-- Opening Marker --
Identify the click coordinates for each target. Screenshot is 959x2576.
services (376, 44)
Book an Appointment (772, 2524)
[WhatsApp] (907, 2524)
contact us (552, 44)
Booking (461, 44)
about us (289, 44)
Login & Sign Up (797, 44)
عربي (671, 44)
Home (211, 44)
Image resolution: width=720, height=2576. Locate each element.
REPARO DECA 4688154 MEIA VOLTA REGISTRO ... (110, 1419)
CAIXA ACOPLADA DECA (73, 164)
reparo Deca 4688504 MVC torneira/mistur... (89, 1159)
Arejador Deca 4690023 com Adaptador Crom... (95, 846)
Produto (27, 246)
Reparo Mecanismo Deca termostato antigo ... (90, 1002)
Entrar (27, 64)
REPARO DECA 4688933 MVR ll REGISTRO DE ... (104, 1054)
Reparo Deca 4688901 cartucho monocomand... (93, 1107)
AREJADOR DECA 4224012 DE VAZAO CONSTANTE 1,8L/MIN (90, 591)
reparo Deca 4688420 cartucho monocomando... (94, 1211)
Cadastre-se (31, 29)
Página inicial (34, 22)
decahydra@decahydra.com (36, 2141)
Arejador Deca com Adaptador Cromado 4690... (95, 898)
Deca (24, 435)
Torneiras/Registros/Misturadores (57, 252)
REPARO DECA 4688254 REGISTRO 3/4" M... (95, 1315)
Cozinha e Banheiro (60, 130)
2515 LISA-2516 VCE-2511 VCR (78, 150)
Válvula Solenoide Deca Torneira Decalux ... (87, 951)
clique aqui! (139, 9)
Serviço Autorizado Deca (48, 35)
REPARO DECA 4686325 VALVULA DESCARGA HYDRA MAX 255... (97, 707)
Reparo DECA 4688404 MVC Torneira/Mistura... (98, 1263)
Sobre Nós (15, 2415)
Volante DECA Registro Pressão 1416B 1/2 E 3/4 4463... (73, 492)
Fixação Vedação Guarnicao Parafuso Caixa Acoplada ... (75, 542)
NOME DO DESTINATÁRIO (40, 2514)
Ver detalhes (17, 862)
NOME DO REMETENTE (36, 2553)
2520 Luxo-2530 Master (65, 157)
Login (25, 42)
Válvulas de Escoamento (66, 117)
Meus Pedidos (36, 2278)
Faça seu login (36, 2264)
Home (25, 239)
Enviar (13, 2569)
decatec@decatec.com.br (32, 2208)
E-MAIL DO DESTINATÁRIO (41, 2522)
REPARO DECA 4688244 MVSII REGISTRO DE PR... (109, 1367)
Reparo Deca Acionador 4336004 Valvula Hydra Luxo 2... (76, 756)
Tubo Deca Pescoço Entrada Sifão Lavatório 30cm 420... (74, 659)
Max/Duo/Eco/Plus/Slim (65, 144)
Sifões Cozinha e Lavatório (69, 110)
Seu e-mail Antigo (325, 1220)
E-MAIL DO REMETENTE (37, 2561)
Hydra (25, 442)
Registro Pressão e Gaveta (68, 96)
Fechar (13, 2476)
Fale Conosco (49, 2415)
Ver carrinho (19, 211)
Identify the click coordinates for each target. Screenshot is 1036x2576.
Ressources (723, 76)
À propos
-- Closing Marker --
PROBLEM TO SOLVE -
Reproduce exactly the lines above from the line with "NOME DO DESTINATÁRIO (40, 2514)" to the line with "E-MAIL DO DESTINATÁRIO (41, 2522)", including both, and add nothing.

ANSWER SPACE -
NOME DO DESTINATÁRIO (40, 2514)
Ver detalhes (17, 862)
NOME DO REMETENTE (36, 2553)
2520 Luxo-2530 Master (65, 157)
Login (25, 42)
Válvulas de Escoamento (66, 117)
Meus Pedidos (36, 2278)
Faça seu login (36, 2264)
Home (25, 239)
Enviar (13, 2569)
decatec@decatec.com.br (32, 2208)
E-MAIL DO DESTINATÁRIO (41, 2522)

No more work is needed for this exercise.